Dans ma besace, j’ai mis quelques affaires car la route à pied jusqu’à la bordure du Duché sera longue. Le Seigneur y est, il mène ses troupes, en première ligne à chaque bataille. Ma femme a empaqueté quelques restes de pain noir que j’ai honte d’emporter. Je quitte avec regret ma cahute, celle que j’ai construite à la sueur de mon front. J’ai un mauvais pressentiment. Je serais bien resté dormir un peu mais le choix n’est pas permis. Faut bien que quelqu’un se dévoue, et j’ai des responsabilités moi, foutredieu ! J’assume. Pas comme ces gueux qui se laissent mourir. La lumière du jour a déjà disparu. Tant mieux. Il est préférable de marcher de nuit, ça permet de ne pas croiser de brigands. Tout le monde ne peut pas le faire ça, arpenter les bois de nuit. Tout le monde n’a pas le sens du sacrifice et des responsabilités, froussards ! Ma foi aura raison de toutes les créatures démoniaques qui vivent du crépuscule à l’aube. J’avance en silence, les yeux rivés au sol, les poings serrés. Çà n’est pas que j’aie peur, mais je sais que les démons rôdent. Il suffirait d’un infime instant de doute, que je perde le fil de la foi un moment, pour me mettre à la merci de ces bêtes horribles, pour qu’elles m’éviscèrent et me dévorent.
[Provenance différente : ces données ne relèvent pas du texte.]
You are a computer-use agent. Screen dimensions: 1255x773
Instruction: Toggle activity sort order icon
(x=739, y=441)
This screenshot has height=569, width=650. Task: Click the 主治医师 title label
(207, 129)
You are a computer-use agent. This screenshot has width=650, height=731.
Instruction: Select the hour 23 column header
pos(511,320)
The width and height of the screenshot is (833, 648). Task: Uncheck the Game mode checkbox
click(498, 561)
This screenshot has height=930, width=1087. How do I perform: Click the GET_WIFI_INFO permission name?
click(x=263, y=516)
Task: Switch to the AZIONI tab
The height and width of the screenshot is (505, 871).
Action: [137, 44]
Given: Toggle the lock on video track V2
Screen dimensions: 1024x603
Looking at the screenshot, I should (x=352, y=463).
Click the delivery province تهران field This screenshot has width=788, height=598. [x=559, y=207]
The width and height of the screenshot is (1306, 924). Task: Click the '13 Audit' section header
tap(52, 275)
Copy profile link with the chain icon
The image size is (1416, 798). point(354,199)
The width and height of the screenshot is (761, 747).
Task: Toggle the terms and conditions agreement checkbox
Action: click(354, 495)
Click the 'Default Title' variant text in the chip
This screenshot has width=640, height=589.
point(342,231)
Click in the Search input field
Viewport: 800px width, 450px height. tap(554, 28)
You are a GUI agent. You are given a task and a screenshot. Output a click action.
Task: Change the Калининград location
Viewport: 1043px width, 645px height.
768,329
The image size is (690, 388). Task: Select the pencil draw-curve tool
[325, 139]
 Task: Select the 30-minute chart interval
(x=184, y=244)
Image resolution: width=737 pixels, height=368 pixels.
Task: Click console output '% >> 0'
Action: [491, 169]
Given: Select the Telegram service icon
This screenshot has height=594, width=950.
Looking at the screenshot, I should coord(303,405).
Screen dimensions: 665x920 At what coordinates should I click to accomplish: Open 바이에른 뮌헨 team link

Alors je regarde par terre. Je suis les pas de Dieu.

Et ce soir, est le jugement dernier. Je crois en ma mission. Quand je me présenterai aux campements, le Seigneur me recevra et je romprai le sortilège du Malin qui le tient car je rapporterai la vérité simple, la vérité de Dieu. Ce soir tous les tourments du Maître disparaîtront.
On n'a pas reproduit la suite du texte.